A preload for '[AzureCDN]/hello-world-web-part_25beead865729ba82e5f.js' is found, but is not used because the request credentials mode does not match. Consider taking a look at crossorigin attribute.

[MarksPoint]

Target SharePoint environment

SharePoint Online

What SharePoint development model, framework, SDK or API is this about?

💥 SharePoint Framework

Developer environment

macOS

What browser(s) / client(s) have you tested

• [ ] 💥 Internet Explorer
• [ ] 💥 Microsoft Edge
• [X] 💥 Google Chrome
• [ ] 💥 FireFox
• [ ] 💥 Safari
• [ ] mobile (iOS/iPadOS)
• [ ] mobile (Android)
• [ ] not applicable
• [ ] other (enter in the "Additional environment details" area below)

Additional environment details

• browser version: Chrome Version 120.0.6099.109 (Official Build) (arm64)
• SPFx version: 1.18.2 (but issue exists at least since 1.14)

Describe the bug / error

Deploying an SPFx solution to Azure CDN results in the following browser warning:

A preload for '[AzureCDN]/hello-world-web-part_25beead865729ba82e5f.js' is found, but is not used because the request credentials mode does not match. Consider taking a look at crossorigin attribute.

We've got our SPFx solutions deployed to Azure CDN, and we've been seeing this behaviour for a long time now. We're not sure about the actual performance impact because the script is eventually cached in browser (so re-loading should be fast), but nevertheless we feel like there's some performance improvement we're missing out on.

If I disable cache in my browser (devtools), and open something like Fiddler to inspect network traffic, I see the following two requests that both load the same script file, but seem to differentiate primarily in the cors/no-cors header:

I think the first request is for the 'preload', but the result of is discarded (according to the warning).

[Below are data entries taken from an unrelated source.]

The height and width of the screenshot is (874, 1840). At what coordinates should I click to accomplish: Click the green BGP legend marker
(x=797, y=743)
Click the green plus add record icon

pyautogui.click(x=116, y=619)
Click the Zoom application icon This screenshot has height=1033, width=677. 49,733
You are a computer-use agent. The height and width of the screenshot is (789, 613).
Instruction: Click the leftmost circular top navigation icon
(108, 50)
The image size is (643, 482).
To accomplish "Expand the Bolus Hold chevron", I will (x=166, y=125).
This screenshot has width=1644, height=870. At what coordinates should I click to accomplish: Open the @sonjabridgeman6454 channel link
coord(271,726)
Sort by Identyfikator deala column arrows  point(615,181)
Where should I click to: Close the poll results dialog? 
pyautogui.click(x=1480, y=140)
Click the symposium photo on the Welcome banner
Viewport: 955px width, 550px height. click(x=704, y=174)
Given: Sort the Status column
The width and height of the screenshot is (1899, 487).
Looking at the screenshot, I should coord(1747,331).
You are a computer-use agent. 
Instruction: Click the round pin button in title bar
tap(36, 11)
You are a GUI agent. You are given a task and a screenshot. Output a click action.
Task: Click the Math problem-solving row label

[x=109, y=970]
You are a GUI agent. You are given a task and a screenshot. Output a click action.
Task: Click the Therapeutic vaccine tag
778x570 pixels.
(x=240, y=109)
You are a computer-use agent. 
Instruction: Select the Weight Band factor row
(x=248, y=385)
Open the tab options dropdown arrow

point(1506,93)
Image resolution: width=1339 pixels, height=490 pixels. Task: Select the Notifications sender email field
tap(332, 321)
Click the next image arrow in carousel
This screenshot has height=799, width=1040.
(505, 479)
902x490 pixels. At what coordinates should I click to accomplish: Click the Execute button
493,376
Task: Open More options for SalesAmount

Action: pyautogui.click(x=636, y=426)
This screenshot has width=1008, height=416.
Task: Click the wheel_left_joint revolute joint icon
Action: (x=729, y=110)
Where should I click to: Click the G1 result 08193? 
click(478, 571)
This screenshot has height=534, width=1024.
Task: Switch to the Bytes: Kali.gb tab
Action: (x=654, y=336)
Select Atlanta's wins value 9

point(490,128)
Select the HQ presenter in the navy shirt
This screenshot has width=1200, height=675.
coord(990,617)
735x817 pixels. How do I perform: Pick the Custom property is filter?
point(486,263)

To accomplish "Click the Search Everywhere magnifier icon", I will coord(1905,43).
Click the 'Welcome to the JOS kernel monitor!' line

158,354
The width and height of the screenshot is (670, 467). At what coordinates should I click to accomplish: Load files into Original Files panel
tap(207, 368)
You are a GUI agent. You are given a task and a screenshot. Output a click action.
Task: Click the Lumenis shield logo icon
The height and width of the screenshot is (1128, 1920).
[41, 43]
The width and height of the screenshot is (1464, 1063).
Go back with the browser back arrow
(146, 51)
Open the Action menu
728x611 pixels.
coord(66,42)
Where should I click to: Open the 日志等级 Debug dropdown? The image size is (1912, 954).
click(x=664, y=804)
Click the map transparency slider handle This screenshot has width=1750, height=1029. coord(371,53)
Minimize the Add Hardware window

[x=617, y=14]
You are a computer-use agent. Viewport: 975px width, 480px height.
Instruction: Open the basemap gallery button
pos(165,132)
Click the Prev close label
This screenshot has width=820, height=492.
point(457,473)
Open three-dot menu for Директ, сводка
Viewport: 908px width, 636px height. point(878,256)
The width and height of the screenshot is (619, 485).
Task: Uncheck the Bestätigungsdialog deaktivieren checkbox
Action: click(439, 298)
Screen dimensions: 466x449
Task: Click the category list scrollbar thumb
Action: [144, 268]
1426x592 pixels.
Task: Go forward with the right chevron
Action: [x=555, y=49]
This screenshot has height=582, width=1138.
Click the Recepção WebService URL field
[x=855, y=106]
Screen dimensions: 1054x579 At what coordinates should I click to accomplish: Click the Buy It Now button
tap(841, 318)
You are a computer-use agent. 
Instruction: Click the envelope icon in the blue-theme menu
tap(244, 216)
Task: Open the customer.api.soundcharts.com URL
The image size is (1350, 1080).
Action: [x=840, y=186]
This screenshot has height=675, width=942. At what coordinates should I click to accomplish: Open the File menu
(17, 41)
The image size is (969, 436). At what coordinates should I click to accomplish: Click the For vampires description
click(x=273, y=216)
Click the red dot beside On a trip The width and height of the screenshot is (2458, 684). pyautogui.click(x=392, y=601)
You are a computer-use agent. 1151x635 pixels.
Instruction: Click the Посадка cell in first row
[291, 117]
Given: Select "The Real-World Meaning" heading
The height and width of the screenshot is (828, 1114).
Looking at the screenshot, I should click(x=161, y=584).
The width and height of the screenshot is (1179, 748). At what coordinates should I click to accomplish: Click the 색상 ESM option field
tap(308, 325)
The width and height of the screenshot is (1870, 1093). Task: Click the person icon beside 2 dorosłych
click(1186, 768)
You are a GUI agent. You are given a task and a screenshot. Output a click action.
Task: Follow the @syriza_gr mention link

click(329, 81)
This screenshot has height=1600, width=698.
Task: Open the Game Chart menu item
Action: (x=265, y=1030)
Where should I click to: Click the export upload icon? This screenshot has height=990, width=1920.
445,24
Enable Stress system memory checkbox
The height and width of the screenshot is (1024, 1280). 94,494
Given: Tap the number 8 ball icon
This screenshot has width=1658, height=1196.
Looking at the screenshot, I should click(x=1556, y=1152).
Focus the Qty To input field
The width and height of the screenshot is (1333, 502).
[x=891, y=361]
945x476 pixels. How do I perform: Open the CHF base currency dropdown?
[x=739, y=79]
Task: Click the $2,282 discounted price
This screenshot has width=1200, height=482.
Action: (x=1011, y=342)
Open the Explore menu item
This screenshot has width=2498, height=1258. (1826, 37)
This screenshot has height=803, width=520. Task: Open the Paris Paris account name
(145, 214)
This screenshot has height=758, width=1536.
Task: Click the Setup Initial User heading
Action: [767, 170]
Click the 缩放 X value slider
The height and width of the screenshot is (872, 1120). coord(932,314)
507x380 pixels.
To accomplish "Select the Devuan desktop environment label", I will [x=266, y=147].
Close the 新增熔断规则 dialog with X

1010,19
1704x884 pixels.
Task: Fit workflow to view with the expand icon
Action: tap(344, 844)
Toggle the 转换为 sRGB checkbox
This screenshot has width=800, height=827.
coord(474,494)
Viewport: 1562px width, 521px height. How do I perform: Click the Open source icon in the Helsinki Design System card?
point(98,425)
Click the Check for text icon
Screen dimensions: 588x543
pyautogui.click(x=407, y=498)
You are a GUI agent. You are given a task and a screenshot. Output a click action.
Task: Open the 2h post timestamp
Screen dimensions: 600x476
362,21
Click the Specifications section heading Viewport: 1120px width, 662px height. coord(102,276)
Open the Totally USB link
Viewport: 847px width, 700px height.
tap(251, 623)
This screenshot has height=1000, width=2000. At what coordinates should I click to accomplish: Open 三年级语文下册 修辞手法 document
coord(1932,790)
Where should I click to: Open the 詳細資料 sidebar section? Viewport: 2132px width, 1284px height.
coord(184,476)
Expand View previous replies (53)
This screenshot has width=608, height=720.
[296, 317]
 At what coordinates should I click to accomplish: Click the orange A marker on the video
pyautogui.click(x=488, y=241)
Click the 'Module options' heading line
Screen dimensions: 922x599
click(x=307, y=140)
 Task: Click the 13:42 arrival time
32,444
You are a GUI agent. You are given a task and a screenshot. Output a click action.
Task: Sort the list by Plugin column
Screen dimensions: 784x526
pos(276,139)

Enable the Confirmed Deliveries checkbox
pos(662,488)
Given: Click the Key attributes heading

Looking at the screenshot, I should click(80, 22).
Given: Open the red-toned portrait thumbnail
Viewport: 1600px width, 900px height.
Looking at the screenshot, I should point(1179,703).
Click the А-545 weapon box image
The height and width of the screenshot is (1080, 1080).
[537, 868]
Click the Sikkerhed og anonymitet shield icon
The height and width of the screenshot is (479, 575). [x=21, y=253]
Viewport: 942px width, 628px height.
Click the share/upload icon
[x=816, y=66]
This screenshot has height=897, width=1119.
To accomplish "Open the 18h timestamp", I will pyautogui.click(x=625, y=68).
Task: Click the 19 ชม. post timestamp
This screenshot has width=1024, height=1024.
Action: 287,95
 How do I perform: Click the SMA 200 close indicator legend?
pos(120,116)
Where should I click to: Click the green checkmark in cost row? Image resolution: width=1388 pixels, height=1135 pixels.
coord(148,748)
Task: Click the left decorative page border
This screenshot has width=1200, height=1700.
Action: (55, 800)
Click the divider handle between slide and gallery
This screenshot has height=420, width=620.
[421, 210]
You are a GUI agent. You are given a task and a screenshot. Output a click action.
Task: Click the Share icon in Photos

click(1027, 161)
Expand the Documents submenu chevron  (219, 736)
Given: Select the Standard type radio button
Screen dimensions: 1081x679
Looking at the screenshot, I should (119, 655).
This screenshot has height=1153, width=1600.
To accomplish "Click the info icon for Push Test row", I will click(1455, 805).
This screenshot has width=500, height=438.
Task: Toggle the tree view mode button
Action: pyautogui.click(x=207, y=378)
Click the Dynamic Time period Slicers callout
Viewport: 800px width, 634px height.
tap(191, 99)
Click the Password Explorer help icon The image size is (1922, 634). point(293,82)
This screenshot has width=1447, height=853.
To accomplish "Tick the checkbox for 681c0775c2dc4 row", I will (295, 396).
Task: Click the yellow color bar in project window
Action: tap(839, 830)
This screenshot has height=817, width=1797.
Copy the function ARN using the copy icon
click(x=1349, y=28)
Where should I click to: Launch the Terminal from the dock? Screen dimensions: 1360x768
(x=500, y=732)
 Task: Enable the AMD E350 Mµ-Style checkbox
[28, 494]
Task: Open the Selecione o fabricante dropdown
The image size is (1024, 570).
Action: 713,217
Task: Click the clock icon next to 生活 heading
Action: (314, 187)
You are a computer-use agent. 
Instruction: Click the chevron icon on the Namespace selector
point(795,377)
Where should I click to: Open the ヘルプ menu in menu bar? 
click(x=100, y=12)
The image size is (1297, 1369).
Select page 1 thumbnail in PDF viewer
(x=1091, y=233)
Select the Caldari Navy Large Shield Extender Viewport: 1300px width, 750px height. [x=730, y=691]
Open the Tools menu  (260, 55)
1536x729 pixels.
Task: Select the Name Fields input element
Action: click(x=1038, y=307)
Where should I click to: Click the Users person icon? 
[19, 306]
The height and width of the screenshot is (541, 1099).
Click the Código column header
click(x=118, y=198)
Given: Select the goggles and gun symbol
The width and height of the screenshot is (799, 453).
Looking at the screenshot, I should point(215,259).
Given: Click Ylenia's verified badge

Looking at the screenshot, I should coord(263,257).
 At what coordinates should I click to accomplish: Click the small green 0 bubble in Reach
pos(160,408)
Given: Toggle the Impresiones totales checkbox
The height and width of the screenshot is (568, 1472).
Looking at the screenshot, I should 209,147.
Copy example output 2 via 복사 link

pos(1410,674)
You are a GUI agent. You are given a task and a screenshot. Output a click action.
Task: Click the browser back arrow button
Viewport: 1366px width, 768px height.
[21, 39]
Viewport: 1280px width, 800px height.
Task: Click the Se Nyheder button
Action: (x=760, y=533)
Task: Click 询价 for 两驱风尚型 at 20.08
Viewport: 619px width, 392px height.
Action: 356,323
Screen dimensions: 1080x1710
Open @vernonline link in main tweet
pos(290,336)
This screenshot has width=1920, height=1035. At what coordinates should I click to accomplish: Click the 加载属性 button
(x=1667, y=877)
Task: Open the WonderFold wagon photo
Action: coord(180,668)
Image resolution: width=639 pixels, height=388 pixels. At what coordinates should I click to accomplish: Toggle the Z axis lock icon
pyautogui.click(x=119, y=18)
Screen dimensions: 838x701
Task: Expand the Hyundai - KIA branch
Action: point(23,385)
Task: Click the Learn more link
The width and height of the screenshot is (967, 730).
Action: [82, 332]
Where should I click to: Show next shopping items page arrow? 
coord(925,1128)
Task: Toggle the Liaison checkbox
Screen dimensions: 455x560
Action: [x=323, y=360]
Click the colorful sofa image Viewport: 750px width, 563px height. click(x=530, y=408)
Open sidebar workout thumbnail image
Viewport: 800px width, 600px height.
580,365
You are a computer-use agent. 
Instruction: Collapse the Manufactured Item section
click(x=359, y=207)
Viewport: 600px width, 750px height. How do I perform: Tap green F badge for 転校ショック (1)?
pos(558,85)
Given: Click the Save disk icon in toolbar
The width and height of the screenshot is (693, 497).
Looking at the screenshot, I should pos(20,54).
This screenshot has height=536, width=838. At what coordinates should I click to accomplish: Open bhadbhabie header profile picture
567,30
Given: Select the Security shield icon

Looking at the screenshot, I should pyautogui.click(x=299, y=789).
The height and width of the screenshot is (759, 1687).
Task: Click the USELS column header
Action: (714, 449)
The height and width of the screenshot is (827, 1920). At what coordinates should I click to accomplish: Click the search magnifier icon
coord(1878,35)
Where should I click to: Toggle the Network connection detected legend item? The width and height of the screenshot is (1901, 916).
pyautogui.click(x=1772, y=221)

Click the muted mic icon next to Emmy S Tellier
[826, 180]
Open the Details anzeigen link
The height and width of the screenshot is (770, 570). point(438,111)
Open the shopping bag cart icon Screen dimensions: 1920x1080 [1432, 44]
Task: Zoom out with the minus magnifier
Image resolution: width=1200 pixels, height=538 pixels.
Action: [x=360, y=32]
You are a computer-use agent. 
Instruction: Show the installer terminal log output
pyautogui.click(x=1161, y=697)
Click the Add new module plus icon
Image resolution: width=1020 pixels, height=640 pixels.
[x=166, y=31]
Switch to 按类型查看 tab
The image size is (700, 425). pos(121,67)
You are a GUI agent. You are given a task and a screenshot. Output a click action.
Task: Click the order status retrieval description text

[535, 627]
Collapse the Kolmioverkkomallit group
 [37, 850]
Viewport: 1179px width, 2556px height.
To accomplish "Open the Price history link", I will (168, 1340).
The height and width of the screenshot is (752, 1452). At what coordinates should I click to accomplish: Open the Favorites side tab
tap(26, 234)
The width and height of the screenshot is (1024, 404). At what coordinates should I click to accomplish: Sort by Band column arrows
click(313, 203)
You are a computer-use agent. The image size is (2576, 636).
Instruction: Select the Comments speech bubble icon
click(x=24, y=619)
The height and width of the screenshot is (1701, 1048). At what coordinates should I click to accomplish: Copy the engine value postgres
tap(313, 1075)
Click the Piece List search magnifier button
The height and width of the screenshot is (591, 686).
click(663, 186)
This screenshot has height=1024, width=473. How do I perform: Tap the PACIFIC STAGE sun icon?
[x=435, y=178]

Looking at the HTML of the page, I see the <link tag that's responsible for the preload:

<link rel="preload" href="https://[AzureCDN]/hello-world-web-part_25beead865729ba82e5f.js" as="script" crossorigin>

Steps to reproduce

I followed these steps to create a new dummy web part that was then uploaded to Azure Storage:

https://learn.microsoft.com/en-us/sharepoint/dev/spfx/web-parts/get-started/deploy-web-part-to-cdn

Additionally, I made the storage account anonymously accessible and I added the following CORS settings on the Blob service:

This to prevent CORS errors that would otherwise appear, loading the script file(s).

Expected behavior

Preloading the script should work as expected, providing performance improvements to loading the (web part) script. The script should not be loaded twice.